L'ONU devrait enquêter sur la responsabilité de Mohammed ben Salmane — Affaire Khashoggi

19 Juin, 2019, 20:21 | Auteur: Lynn Cook
  • Rassemblement en mémoire de Jamal Khashoggi

Il s'agissait là d'une exécution délibérée, préméditée, d'une exécution extrajudiciaire dont l'État d'Arabie saoudite est responsable en regard du droit international lié aux droits de l'homme, indique un rapport de la rapporteure spéciale de l'ONU sur les exécutions extrajudiciaires, Agnès Callamard.

Mme Callamard a enquêté pendant six mois sur cette affaire et la principale conclusion de son rapport est lourde de conséquences puisqu'elle estime qu'il existe des preuves suffisantes pour enquêter sur le rôle du prince héritier saoudien dans ce meurtre.

Sur le site OrientXXI, la rapporteure spéciale donne déjà ce 19 juin des indications, dont celle-ci: " Sur la base des informations qui m'ont été données, je suggère qu'au moins deux officiels fassent l'objet d'enquêtes plus approfondies sur leur responsabilité criminelle: Saoud al-Qahatni et Mohamed Ben Salmane, le prince héritier.

"Compte tenu des preuves crédibles concernant les responsabilités du prince héritier dans cet assassinat, de telles sanctions devraient également inclure le prince héritier et ses biens personnels à l'étranger", fait-elle valoir.

Salah Khashoggi, le fils du journaliste tué, reçoit les condoléances du prince héritier d'Arabie saoudite, Mohammed ben Salmane, le 23 octobre 2018.

Selon elle, le secrétaire général de l'ONU, Antonio Guterres, devrait lui-même être en mesure d'ouvrir une enquête pénale internationale de suivi sans qu'un État ait à intervenir dans ce dossier.

Elle a mis en garde contre "l'importance disproportionnée accordée à l'identification de l'auteur du crime", soulignant que la justice ne doit pas uniquement établir la responsabilité de l'auteur physique du crime.

Une enquête judiciaire "vise également, sinon principalement, à identifier les personnes qui, dans le contexte de la perpétration d'une violation, ont abusé des responsabilités de leur poste d'autorité ou ne les ont pas remplies", fait-elle valoir.

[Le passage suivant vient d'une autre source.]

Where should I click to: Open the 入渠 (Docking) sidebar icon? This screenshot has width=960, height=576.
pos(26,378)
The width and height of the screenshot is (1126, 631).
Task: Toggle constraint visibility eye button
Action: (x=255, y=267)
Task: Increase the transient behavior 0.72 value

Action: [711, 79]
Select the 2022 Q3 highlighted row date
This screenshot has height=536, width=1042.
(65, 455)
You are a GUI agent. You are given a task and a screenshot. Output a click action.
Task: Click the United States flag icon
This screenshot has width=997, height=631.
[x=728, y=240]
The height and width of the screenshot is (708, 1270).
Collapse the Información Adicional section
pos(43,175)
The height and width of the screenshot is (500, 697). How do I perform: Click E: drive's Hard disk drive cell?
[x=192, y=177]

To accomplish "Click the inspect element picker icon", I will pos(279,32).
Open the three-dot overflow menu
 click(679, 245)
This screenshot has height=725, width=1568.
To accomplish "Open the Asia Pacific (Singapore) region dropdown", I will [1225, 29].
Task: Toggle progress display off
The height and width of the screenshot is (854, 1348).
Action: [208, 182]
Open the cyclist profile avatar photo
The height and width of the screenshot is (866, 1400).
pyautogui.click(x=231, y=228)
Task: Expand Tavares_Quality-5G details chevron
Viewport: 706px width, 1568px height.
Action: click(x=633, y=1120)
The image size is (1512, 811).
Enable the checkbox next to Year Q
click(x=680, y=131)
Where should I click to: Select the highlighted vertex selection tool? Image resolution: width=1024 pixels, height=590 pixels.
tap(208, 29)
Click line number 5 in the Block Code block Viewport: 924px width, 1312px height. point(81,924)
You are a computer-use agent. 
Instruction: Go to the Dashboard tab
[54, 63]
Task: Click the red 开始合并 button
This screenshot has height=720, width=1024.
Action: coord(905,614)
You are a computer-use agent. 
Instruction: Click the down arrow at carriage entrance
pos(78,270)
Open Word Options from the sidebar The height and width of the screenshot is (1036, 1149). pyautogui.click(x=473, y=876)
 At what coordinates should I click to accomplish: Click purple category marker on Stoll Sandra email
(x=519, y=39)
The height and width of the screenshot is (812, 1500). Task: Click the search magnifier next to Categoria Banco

Après avoir dans un premier temps nié le meurtre, Riyad avait avancé plusieurs versions contradictoires et soutient désormais que Jamal Khashoggi a été tué lors d'une opération non autorisée par le pouvoir.

Selon les conclusions de la CIA, rapportées par le Washington Post et Reuters, le prince héritier Mohamed ben Salman, qui exerce de facto le pouvoir à Ryad, a lui-même ordonné l'assassinat du journaliste et opposant.

Dans son rapport, l'experte publie les noms et fonctions d'une "équipe de 15 Saoudiens", certains ayant ou ayant eu des liens avec le bureau de MBS, et dont la mission aurait été d'exécuter M. Khashoggi.

La Turquie a pour sa part appuyé avec force les recommandations du rapport de Mme Callamard pour élucider le meurtre de Khashoggi et demander des comptes à ceux qui en sont responsables.

Mme Callamard, qui a eu accès à un enregistrement audio des services secrets turcs, présente des détails horrifiants sur ce qui se serait passé dans le consulat saoudien à Istanbul, avant l'arrivée du journaliste saoudien puis en sa présence. "C'est la première fois que je découpe par terre", peut-on ainsi lire dans son rapport.